**** Record set

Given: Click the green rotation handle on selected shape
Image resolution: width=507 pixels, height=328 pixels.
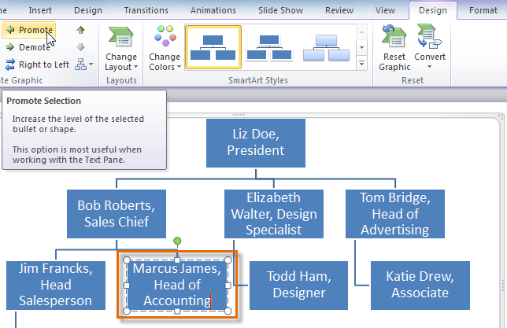Looking at the screenshot, I should pyautogui.click(x=177, y=239).
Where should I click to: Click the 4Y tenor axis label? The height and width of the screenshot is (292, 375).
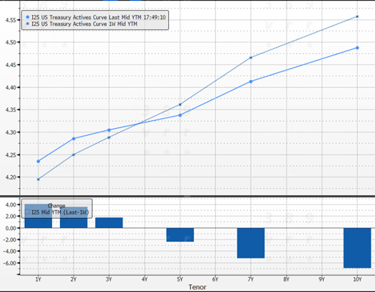(x=145, y=279)
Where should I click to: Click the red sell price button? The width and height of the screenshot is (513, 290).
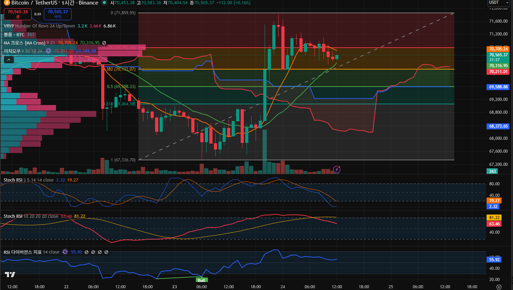click(18, 14)

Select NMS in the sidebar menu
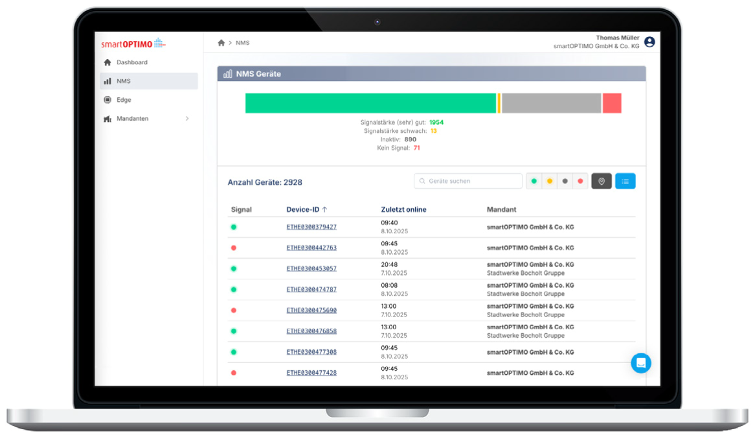point(123,81)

********

Would you restate the records above word for word and exclude the pictures?

Given: Click the green rotation handle on selected shape
Image resolution: width=507 pixels, height=328 pixels.
Looking at the screenshot, I should pyautogui.click(x=177, y=239).
Where should I click to: Click the 4Y tenor axis label? The height and width of the screenshot is (292, 375).
(x=145, y=279)
Where should I click to: Click the red sell price button? The width and height of the screenshot is (513, 290).
click(18, 14)

Select NMS in the sidebar menu
point(123,81)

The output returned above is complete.